Protesters plan to confront Wolf over new Pa. prison policies

Book donation programs were curtailed in late August when a rash of illnesses among prison staff — thought to be related to synthetic drug exposure--prompted DOC officials to lock down the entire prison system. (Carolyn Kaster/AP Photo)

Book donation programs were curtailed in late August when a rash of illnesses among prison staff — thought to be related to synthetic drug exposure--prompted DOC officials to lock down the entire prison system. (Carolyn Kaster/AP Photo)

Inmates’ rights groups are trying to turn their opposition to recent state prison policies into a campaign issue for Governor Tom Wolf.

The new rules were handed down last month on the heels of a statewide prison lockdown, over concerns drugs were making their way inside state-run facilities.

Books must now be purchased though the Department of Corrections, and gifts and donations of books have been temporarily halted.

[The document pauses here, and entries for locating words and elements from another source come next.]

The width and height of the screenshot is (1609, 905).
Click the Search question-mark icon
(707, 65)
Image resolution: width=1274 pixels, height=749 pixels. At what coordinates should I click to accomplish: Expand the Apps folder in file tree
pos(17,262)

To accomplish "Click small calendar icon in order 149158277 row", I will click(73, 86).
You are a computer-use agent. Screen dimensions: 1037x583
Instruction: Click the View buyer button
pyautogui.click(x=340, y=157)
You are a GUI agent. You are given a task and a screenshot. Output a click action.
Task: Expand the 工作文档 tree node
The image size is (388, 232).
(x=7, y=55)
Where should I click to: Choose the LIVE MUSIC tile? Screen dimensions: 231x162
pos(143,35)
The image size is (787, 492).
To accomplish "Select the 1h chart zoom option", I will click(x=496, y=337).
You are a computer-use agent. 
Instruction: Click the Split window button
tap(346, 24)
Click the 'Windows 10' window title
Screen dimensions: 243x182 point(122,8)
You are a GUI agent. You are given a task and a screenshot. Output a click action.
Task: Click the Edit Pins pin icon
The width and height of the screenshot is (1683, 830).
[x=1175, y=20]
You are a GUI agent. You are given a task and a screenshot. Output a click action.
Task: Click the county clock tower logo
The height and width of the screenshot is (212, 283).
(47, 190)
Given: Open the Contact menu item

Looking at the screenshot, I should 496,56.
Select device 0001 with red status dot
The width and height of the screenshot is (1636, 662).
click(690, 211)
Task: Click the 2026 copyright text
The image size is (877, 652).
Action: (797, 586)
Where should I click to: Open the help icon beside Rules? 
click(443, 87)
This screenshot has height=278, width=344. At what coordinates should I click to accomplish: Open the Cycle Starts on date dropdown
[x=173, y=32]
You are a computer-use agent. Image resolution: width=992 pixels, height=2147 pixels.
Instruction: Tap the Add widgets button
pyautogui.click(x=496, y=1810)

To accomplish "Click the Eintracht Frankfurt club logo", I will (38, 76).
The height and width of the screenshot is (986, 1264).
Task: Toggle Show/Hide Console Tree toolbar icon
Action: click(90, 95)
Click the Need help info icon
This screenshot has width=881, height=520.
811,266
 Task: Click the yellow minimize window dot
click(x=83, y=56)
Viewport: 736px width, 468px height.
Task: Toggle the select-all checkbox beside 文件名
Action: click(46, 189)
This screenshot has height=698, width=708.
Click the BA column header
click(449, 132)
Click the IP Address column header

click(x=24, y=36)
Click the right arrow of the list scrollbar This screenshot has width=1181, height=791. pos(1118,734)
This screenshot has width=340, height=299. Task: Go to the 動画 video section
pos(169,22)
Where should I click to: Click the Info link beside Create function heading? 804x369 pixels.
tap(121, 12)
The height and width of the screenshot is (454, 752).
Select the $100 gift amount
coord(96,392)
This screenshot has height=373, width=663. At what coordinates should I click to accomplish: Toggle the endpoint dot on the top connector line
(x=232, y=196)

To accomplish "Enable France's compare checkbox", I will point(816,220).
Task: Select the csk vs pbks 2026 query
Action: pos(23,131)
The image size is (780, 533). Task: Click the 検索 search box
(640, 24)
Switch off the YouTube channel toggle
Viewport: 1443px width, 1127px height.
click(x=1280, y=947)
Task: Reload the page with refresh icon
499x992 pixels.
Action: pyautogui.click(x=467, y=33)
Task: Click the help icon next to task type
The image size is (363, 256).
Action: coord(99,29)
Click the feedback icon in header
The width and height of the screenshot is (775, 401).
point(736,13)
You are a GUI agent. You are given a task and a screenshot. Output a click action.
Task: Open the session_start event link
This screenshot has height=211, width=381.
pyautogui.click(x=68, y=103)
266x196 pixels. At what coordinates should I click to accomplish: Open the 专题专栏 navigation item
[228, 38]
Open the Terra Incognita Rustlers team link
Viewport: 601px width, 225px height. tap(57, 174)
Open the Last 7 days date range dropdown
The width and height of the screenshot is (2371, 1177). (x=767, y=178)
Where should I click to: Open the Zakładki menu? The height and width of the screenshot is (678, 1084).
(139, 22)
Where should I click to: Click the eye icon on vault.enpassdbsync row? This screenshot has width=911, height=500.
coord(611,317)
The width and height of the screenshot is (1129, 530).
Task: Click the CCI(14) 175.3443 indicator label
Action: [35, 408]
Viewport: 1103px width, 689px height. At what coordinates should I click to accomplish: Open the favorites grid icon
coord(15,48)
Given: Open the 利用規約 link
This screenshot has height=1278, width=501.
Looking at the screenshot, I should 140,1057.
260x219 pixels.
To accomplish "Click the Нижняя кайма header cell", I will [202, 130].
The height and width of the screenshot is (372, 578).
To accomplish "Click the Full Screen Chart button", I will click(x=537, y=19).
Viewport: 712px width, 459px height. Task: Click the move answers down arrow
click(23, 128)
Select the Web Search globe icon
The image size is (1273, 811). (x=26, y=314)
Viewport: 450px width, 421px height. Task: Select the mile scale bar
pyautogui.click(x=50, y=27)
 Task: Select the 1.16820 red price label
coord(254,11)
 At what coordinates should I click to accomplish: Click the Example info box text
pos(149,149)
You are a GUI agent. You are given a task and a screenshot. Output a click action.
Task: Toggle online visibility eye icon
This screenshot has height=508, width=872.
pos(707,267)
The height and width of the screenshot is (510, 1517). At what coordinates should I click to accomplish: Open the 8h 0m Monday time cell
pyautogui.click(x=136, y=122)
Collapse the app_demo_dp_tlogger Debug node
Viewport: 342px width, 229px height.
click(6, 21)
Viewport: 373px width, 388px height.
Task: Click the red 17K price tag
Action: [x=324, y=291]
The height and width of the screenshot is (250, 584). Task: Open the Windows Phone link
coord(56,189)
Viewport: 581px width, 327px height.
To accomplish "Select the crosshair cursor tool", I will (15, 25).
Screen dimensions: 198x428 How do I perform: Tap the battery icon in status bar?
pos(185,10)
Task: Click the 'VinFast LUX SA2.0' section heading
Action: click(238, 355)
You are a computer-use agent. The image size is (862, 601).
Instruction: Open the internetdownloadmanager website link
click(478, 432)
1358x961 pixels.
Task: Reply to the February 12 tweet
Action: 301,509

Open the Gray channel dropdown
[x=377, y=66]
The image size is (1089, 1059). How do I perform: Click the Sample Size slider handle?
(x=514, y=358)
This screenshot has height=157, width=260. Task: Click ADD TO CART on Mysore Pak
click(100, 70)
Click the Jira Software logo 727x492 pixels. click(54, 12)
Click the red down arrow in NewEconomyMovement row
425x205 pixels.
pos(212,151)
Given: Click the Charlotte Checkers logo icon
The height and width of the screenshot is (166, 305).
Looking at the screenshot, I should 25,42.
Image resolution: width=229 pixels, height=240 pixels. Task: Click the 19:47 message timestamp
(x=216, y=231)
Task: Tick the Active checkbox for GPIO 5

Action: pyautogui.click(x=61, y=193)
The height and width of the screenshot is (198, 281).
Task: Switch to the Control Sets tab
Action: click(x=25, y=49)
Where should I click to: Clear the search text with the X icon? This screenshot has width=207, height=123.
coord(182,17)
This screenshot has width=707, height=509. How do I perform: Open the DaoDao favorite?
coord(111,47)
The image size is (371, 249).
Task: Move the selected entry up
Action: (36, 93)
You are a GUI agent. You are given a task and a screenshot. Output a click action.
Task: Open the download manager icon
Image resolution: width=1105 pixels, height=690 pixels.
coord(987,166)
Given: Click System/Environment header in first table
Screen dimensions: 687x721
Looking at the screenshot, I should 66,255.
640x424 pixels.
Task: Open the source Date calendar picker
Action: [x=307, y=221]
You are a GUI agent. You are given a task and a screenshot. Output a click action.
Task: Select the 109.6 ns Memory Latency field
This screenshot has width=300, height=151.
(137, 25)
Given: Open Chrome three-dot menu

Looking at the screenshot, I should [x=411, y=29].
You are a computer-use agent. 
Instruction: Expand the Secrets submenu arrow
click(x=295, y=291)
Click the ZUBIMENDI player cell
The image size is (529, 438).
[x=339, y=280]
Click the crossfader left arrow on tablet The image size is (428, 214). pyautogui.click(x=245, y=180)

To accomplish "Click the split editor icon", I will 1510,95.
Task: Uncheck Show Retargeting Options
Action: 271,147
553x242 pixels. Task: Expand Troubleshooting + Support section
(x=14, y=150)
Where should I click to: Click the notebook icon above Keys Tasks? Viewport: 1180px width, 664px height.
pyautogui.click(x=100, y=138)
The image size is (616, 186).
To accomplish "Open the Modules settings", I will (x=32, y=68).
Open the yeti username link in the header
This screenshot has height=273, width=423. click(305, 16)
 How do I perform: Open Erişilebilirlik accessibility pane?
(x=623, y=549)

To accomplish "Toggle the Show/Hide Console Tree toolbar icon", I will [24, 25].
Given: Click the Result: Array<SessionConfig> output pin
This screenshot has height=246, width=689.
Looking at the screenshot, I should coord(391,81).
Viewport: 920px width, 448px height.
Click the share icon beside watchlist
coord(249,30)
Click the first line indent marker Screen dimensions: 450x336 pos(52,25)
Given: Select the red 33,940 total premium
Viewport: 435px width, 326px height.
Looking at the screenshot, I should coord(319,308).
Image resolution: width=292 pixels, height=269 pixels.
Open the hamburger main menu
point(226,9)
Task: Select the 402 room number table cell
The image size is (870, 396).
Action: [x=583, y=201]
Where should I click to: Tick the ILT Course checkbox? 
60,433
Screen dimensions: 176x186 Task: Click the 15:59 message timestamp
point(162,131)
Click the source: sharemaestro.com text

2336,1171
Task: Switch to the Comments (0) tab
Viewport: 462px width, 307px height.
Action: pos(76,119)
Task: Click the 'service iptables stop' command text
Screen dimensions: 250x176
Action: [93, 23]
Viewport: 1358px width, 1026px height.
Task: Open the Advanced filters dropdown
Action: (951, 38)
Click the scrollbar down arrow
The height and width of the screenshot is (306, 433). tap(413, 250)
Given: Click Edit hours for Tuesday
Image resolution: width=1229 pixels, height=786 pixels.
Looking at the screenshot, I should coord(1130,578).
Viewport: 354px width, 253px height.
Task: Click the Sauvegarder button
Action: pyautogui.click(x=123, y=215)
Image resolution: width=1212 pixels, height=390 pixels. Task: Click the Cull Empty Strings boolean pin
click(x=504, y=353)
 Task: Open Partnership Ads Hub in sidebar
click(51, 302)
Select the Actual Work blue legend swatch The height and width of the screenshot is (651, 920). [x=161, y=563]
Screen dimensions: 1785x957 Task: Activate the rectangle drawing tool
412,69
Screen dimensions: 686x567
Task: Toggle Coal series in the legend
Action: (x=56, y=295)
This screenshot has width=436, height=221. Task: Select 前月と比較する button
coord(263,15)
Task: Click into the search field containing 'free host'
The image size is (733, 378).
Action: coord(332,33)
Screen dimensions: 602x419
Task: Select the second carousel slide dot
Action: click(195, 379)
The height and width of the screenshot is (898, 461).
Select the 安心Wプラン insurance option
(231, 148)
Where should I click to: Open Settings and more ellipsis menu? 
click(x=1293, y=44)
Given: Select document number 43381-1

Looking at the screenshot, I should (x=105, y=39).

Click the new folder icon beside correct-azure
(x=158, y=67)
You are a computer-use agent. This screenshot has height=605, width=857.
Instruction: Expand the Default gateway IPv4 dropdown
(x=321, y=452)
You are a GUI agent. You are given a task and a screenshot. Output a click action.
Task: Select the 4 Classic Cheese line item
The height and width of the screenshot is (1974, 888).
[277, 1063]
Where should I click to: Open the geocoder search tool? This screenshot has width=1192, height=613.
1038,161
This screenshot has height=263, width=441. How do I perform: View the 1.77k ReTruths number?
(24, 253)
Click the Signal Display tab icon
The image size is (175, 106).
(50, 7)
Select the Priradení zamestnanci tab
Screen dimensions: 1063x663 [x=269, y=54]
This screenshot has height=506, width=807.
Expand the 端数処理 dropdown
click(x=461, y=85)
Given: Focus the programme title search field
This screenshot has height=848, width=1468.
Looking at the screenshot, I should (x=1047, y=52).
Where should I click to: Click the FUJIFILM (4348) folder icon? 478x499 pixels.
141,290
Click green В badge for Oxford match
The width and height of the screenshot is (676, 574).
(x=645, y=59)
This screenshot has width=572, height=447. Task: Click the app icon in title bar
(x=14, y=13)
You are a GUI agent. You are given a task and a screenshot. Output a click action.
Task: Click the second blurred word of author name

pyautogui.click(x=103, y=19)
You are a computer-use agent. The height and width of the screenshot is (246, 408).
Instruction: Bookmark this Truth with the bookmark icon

The department has argued the changes won’t infringe on inmates’ rights — and say stopping access to free books for two or three months is necessary to stop drug smuggling.

Keir Neuringer is a volunteer with the group Books Through Bars, which gave Pa. inmates free books before the lockdown. He said he doesn’t think any halt is acceptable.

“Not every person in prison has a support network on the outside,” he said. “It’s not merely about the books  — the books are a tool for access to education.”

The Coalition to Abolish Death by Incarceration plans to rally outside a campaign fundraiser Wolf is holding in Philadelphia Wednesday. And Thursday, the state’s Legislative Black Caucus is holding a town hall on the new policies with Corrections Secretary John Wetzel — also in Philly.

Books Through Bars and other groups are expected to be in attendance.